TEXTO PARA LEER:
—————
Quizás el título de la entrada sugiera pensar en experiencias gratificantes que nos reconcilian con nuestra visión del mundo, nada más lejano. Lleva este nombre porque cada una de estas memorias es un emblema de las ideas que reivindico a través de este blog.
La imagen en cuestión es el recuerdo de una mujer a quien hace ya varios años condenaron a morir decapitada. Sería fácil encontrar rastros de esta noticia en los archivos de prensa; pero no me interesa. 
No quiero alimentar este monstruo. La evocación es vaga, aunque real. Lo que me sacó de la cama fue la visión desolada de la mujer que aparece sentada a la orilla de una carretera rural; mientras un técnico antiexplosivos lucha por desactivar un collar bomba que lleva en el cuello. Hasta donde alcanzan mis recuerdos murieron ambos.
Las disciplinas de las ciencias humanas o de la mente tienen múltiples explicaciones para las conductas de los agresores que cometen delitos de esta naturaleza. Conozco algunas. Tampoco me interesa exponerlas acá.
—————
REGISTROS:
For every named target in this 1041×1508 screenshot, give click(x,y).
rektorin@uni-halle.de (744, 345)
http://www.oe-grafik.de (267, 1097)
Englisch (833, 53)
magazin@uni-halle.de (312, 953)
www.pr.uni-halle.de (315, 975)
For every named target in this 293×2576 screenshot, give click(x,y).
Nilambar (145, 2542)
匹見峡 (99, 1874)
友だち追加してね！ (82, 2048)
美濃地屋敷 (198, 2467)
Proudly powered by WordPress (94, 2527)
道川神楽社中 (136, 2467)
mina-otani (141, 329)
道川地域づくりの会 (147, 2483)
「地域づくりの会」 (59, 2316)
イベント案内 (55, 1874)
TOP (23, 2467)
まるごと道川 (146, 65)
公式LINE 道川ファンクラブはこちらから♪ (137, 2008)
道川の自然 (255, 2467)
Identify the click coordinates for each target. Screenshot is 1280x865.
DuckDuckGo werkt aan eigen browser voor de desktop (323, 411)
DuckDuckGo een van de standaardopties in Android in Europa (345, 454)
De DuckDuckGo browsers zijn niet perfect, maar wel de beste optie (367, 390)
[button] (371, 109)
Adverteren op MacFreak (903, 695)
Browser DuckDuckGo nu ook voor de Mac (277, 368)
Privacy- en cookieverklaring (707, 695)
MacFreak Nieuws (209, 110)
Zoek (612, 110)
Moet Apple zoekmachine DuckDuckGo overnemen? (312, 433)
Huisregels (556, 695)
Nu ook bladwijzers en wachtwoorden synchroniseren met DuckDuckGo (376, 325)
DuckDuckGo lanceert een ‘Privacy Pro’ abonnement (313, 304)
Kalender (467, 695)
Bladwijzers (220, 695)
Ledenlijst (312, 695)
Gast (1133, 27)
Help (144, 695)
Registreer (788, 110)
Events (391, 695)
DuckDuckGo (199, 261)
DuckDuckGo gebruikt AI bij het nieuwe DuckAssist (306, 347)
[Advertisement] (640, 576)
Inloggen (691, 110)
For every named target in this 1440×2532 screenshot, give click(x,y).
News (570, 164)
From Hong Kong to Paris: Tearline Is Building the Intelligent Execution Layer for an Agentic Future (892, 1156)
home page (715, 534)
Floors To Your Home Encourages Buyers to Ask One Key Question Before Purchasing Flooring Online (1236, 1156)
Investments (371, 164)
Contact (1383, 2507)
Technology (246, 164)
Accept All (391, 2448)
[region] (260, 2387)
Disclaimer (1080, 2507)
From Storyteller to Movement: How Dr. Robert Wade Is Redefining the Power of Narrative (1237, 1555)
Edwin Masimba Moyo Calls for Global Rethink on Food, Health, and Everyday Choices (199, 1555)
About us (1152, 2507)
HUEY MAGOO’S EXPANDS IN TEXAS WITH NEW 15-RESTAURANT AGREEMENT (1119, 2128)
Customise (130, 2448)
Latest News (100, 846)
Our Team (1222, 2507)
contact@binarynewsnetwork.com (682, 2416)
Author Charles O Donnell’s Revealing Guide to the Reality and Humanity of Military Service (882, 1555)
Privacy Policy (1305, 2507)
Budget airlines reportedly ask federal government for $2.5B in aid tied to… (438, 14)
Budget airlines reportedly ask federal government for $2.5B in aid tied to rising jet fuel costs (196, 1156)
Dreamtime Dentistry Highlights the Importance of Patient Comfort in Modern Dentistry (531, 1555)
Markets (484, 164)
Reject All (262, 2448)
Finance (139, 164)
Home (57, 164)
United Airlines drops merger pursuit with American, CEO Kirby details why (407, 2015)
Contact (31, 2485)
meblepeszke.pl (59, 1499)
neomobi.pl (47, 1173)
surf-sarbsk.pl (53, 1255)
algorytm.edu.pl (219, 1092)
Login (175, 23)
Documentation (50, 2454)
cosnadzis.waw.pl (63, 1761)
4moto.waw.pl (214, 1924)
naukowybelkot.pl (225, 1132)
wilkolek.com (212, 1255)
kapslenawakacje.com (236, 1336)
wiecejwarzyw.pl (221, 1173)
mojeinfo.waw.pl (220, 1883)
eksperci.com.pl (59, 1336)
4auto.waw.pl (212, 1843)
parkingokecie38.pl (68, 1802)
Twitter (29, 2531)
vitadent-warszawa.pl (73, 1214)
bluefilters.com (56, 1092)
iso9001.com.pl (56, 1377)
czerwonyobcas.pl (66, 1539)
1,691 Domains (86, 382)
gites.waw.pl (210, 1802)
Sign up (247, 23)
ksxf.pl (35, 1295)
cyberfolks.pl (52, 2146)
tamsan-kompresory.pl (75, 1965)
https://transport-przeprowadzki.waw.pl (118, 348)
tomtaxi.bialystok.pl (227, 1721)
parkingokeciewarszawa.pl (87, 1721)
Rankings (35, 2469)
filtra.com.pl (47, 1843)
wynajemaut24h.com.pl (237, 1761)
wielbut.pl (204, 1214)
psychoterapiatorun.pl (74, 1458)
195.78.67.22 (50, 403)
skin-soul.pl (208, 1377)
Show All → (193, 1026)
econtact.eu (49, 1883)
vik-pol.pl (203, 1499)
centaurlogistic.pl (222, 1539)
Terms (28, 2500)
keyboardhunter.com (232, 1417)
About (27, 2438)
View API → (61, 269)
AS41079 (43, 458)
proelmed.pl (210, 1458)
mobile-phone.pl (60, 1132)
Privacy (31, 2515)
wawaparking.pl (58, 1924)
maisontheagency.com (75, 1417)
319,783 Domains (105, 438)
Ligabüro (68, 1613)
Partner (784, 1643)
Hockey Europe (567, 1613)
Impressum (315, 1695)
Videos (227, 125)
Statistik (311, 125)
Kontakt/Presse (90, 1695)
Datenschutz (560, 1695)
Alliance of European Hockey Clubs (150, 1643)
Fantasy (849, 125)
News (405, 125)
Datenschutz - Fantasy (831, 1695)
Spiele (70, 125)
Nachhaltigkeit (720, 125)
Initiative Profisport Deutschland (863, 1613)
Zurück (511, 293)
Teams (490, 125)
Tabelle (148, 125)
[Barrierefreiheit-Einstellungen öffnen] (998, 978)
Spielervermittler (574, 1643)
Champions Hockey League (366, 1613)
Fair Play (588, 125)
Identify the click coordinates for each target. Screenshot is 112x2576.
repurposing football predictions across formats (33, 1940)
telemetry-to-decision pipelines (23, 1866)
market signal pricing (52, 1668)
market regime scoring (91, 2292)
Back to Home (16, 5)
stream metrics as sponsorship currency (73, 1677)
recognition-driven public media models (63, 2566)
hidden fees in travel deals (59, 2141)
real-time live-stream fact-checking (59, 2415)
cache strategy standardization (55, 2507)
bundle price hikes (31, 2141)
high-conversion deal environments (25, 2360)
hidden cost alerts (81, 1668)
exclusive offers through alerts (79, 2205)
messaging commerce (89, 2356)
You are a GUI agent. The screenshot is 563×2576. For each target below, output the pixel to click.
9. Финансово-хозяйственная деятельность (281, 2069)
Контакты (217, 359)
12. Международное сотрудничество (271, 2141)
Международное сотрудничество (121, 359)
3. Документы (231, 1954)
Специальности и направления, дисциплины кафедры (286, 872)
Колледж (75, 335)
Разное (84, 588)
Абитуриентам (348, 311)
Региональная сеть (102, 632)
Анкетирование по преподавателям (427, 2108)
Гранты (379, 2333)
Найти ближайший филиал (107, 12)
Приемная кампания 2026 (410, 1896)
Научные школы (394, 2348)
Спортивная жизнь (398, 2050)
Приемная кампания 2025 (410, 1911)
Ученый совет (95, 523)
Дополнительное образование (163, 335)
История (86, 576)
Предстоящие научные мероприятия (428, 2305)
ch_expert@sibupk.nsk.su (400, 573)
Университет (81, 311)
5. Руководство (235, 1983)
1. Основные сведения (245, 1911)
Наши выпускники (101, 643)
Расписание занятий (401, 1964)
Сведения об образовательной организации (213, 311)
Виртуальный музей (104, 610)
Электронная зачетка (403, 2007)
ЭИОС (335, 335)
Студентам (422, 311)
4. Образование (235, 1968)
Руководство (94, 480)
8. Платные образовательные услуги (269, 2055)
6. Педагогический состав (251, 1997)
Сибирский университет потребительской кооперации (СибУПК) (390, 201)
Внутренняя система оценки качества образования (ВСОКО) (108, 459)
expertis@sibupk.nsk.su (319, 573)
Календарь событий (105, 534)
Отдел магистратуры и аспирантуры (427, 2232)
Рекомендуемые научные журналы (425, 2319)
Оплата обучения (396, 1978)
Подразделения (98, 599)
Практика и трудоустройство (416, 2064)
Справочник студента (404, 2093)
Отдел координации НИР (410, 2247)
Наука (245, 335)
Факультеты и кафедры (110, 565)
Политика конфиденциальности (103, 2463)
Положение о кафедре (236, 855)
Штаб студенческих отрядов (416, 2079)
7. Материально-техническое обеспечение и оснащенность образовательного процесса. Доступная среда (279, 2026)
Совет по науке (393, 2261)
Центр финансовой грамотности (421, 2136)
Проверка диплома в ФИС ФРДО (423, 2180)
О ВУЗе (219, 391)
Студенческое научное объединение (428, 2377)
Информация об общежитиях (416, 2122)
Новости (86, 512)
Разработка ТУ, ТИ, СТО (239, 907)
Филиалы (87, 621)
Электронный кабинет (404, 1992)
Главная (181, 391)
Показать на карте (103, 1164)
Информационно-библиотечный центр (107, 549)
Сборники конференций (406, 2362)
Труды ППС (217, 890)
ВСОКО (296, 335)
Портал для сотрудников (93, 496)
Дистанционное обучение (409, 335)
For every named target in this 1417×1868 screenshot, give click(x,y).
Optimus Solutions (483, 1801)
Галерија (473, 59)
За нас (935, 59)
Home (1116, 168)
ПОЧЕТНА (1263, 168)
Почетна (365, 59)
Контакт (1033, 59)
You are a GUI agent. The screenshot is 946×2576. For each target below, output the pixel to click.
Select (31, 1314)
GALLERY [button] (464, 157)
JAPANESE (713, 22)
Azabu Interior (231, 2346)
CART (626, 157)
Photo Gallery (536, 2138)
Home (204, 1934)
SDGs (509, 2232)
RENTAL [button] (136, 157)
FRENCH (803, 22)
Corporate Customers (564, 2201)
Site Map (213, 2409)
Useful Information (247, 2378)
—————
QUÉ SE PIDE:
1) Por favor, repite tal cual el pasaje del texto sobre el collar bomba que empieza en "Quizás el título" y termina en "no me interesa.".
2) Según el texto sobre el collar bomba, ¿dónde aparece sentada la mujer?
3) Retoma el texto sobre el collar bomba desde el punto en que se detiene.
Los registros proceden de otra fuente.

RESPUESTAS:
1)
Quizás el título de la entrada sugiera pensar en experiencias gratificantes que nos reconcilian con nuestra visión del mundo, nada más lejano. Lleva este nombre porque cada una de estas memorias es un emblema de las ideas que reivindico a través de este blog.
La imagen en cuestión es el recuerdo de una mujer a quien hace ya varios años condenaron a morir decapitada. Sería fácil encontrar rastros de esta noticia en los archivos de prensa; pero no me interesa.

2) A la orilla de una carretera rural.

3)
En esta entrada, que no debería siquiera aparecer en el blog, al menos no de esta forma, sólo quiero decir que estoy harta de tragarme tanta mierda: crímenes, violencia, corrupción, pobreza (no acostumbro usar términos como éste en mis escritos; pero sin duda es el más adecuado porque se siente bien expresarlo de este modo).
Estas reminiscencias no me asaltan todas las noches, no necesitan hacerlo. Cada día se suman nuevas atrocidades a la galería, cual más crueles y lacerantes. En ocasiones he intentado huir de las historias violentas que se imponen y cobran forma a través de mi escritura; sin embargo, el propósito sigue firme y cada vez más fuerte. 
Para mí, la única forma de hacerle frente a este engendro de la violencia es dejando que me respire su aliento putrefacto en la cara, abrir los ojos frente a ella y no quitárselos de encima. Dejarla que me recorra entera. No permitirme olvidar que en mi vida no puede haber espacio para la indiferencia.
En una entrada anterior jugué a colorear mi historia de vida como Colombiana.  Ahora me permito decir que en este lado del charco las situaciones no son tan diferentes a lo vivido en otras regiones del mundo donde los niveles de violencia y pobreza alcanzan cifras elevadas, por supuesto, haciendo las salvedades.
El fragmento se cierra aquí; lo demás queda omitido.